I didn't realize learning to cook as an act of self care was even possible until I stopped cooking for everyone else for exactly twelve minutes.
It was a night when my daughter was already asleep and my husband was doing dishes from her dinner. I had no reason to be in the kitchen. Nobody needed anything from me. I stood there anyway, cracking eggs into a bowl, grating cheese I'd bought just because I liked it, slicing tomatoes that had been sitting on the counter all day getting warm and soft.
I wasn't making dinner. Dinner was over. I was making something for myself because I wanted to stand at the stove and listen to the sizzle and watch the edges set in the pan. That's it. That was the whole reason.
The Shift
For a long time, cooking felt like another task on the list. Feed the toddler. Feed the husband. Feed yourself whatever's left. There's love in that, sure. I'm not pretending there isn't. But somewhere along the way, I forgot that I used to cook because it made me feel like myself. Not like someone's mom, not like someone's wife. Just me, with a knife and a cutting board and fifteen minutes of quiet.
The shift happened gradually. I started noticing that the nights I cooked something just for the pleasure of it, even something small, I slept better. I was less irritable. I wasn't performing productivity or checking a box. I was doing one physical, sensory thing that required my full attention, and my brain finally shut up for a second.
What It Looks Like Now
It's not elaborate. Some nights it's just toasting bread with good butter and flaky salt while the house is quiet. Some nights it's that frittata, the one I make in my cast iron with whatever cheese is around, cooked low and slow until the top barely jiggles. The point isn't the food. The point is that nobody asked me to do it.

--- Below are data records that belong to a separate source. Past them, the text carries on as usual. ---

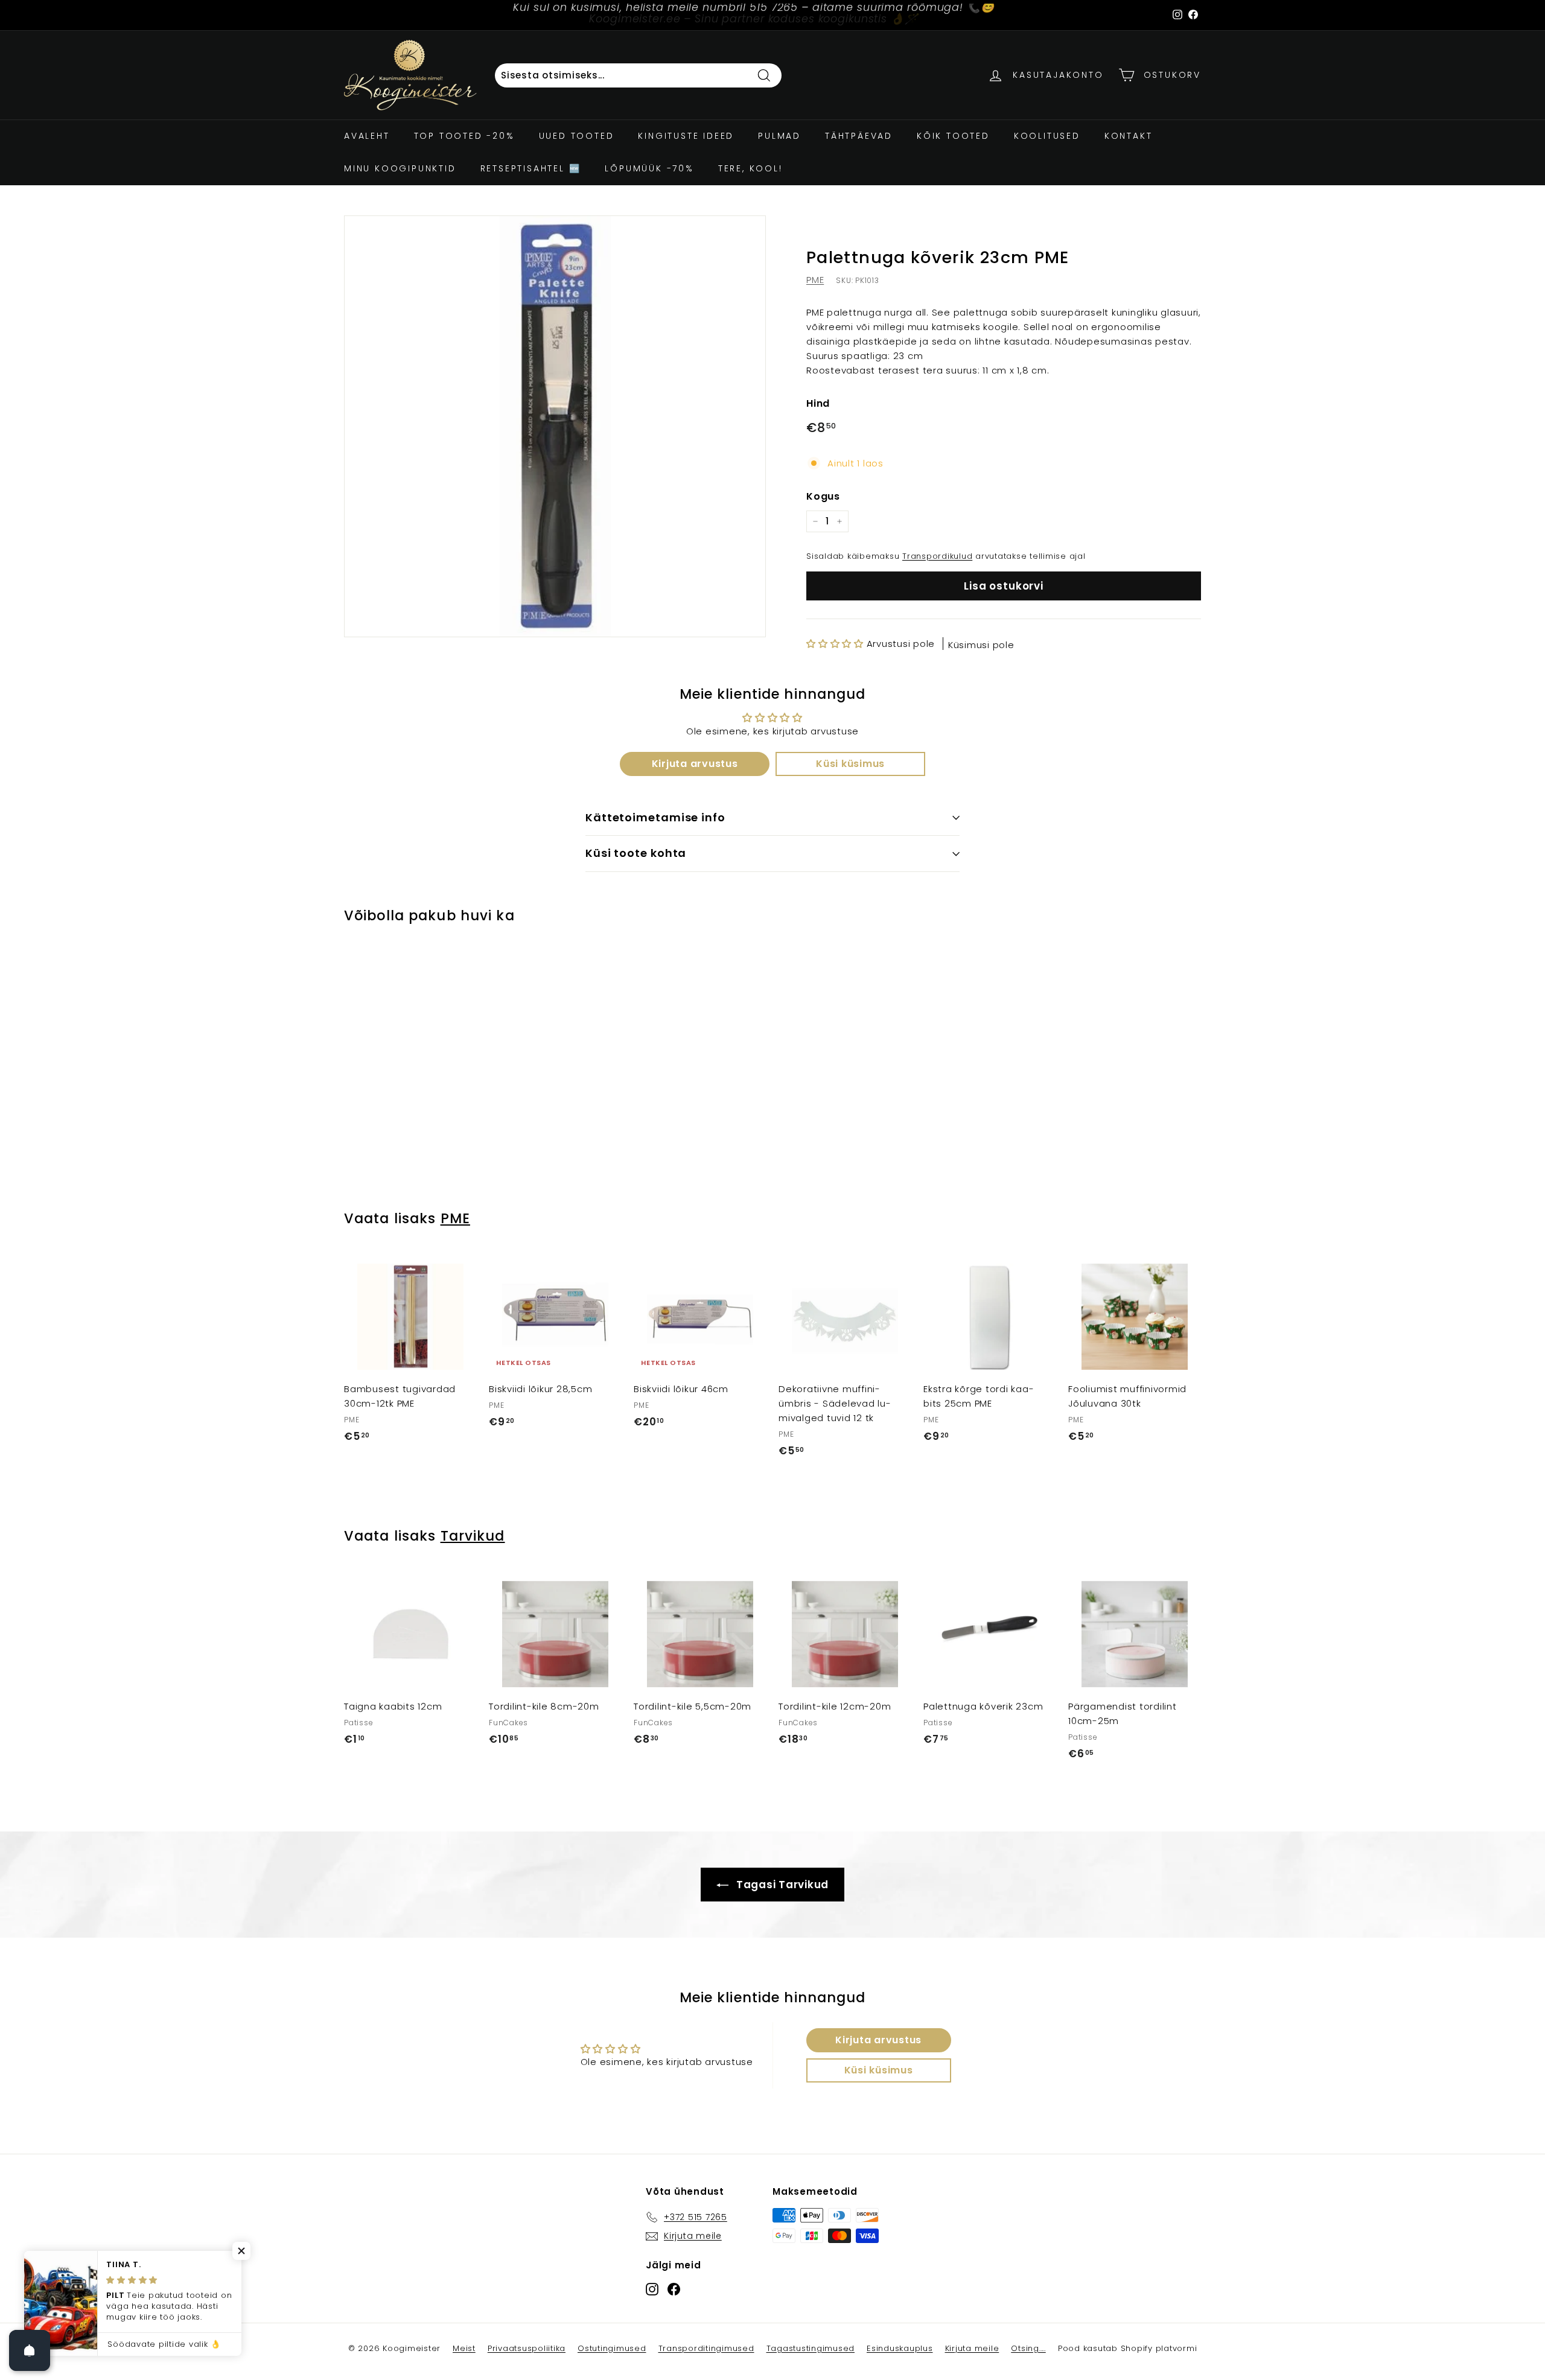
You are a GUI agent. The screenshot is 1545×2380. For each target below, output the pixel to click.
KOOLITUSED (1047, 136)
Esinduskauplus (900, 2348)
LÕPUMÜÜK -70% (649, 168)
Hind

That distinction matters more than I expected.
When you spend your days anticipating other people's needs, whether that's at work or at home, doing something purely because it brings you pleasure starts to feel radical. Not in a dramatic way. In a Tuesday-night, bare-feet-on-the-kitchen-floor, window-cracked-open kind of way.
The Part Nobody Talks About
Self care gets marketed as baths and face masks and expensive candles. Those are fine. But they never worked for me the way standing at the stove does. There's something about transforming raw ingredients into something warm and finished that makes me feel competent in a way nothing else replicates. Like, yes, the world is chaotic and my daughter threw her entire plate on the floor at dinner, but I can caramelize an onion. I can make something from nothing. That still counts.
I think a lot of people who cook for their families forget that they're allowed to also cook for themselves. Not leftovers. Not scraps. Something intentional, even if it's small.
You're allowed to be the person you're feeding on purpose.
I don't know when that stopped feeling obvious to me. But I'm glad I found my way back to it, one quiet egg at a time.